Washington is committed to a so-called "two-state solution" under which Israel and a future Palestinian state would live side-by-side.

"I don't think there is any person here who wants to come yet again to rebuild Gaza only to think that two years from now, or less, we are going to be back at the same table talking of rebuilding Gaza because the fundamental issues have not been dealt with," Kerry said.

"In the end we all want the same things. Security for the Israelis, freedom, dignity and a state for the Palestinians, peace and prosperity for both peoples."

UN chief Ban Ki-moon also warned that another conflict could erupt. "Gaza remains a tinderbox, the people desperately need to see results in their daily lives," Ban said.

Abbas repeated his calls for an internationally set timeframe for establishing a Palestinian state, telling the global envoys in attendance that the latest conflict had destroyed government institutions in Gaza.

Sisi move

Egypt, the most populous Arab country and which brokered the current ceasefire between Israel and the Palestinians in August, used the conference to renew its call for a wider Middle East peace deal based on a 2002 Arab initiative, which Israel has rejected.

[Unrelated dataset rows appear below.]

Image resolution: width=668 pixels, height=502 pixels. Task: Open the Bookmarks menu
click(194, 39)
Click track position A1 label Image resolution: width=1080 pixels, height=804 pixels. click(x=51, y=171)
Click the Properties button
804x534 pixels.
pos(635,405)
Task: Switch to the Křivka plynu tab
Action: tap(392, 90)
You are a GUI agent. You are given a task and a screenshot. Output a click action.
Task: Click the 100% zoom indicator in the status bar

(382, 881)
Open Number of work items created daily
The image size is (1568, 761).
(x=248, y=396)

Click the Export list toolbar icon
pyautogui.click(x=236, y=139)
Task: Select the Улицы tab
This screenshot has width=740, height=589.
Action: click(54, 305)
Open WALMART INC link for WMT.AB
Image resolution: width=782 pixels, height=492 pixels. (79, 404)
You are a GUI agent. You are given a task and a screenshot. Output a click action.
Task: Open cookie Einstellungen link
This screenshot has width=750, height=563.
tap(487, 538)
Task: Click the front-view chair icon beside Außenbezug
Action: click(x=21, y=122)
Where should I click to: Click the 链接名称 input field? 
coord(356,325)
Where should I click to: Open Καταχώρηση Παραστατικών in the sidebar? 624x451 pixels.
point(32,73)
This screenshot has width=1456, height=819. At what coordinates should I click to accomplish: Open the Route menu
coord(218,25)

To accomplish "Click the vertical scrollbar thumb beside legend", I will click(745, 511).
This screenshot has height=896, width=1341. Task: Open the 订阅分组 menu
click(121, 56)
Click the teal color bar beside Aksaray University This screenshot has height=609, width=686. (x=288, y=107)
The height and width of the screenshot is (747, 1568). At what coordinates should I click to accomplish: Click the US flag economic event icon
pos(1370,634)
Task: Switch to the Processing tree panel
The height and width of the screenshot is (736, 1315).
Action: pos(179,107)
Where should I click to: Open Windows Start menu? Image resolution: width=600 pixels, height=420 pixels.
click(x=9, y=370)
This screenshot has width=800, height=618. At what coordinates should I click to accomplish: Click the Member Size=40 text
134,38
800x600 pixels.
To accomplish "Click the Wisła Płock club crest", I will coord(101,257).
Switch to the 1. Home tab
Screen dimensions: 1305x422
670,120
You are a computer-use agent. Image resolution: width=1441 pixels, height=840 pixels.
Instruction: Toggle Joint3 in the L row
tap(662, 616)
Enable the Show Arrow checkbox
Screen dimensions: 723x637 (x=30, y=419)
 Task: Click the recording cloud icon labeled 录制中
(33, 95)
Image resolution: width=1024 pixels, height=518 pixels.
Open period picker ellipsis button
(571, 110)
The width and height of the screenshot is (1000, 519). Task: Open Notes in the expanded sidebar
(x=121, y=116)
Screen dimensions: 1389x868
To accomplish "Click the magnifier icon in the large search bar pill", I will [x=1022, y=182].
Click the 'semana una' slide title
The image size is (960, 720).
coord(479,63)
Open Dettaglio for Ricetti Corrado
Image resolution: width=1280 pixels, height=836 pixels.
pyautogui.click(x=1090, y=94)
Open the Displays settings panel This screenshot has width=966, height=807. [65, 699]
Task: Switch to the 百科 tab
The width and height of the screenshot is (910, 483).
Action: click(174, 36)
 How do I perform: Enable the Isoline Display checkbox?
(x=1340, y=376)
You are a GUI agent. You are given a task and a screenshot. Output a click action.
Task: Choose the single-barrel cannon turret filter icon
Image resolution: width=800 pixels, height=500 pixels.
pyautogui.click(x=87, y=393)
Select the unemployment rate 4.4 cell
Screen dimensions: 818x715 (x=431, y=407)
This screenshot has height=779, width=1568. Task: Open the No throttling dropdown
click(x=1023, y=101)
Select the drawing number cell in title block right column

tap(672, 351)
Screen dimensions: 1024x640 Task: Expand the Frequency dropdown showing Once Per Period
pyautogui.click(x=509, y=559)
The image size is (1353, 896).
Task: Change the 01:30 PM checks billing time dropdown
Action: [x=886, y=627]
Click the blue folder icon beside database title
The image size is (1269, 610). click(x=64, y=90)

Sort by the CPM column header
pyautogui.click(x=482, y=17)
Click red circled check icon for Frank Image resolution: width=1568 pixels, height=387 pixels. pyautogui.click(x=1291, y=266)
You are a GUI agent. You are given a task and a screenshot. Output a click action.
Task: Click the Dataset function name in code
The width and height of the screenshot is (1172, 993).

"We should turn this moment into a real starting point to achieve a peace that secures stability and flourishing and renders the dream of coexistence a reality, and this is the vision of the Arab peace initiative," Egyptian President Abdel Fattah Al Sisi said in his opening speech.

The Arab peace initiative was floated by Saudi Arabia at an Arab League summit in Beirut in 2002 and offers full recognition of the Jewish state, but only if it gives up all land seized in the 1967 Middle East war and agrees to a "just solution" for Palestinian refugees.

Also speaking in Cairo, Palestinian President Mahmoud Abbas said the 2002 Arab plan could be the framework for a new comprehensive approach to the Palestinian-Israeli conflict.

Successive Israeli governments have rejected the Arab initiative but Prime Minister Benjamin Netanyahu recently suggested a greater role for Israel's Arab neighbours in the pursuit of peace.

Later this month Egypt is to mediate indirect negotiations between Israel and Hamas militants seeking to turn their open-ended truce into a durable ceasefire. That would be a first step before there could be any talk of restarting the broader peace process.

Israeli caution

Meanwhile, the foreign minister of Israel, which was not invited to the international conference on rebuilding Gaza, said any such effort would need his country's consent. "Gaza cannot be rebuilt without the cooperation and participation of Israel," Avigdor Lieberman said.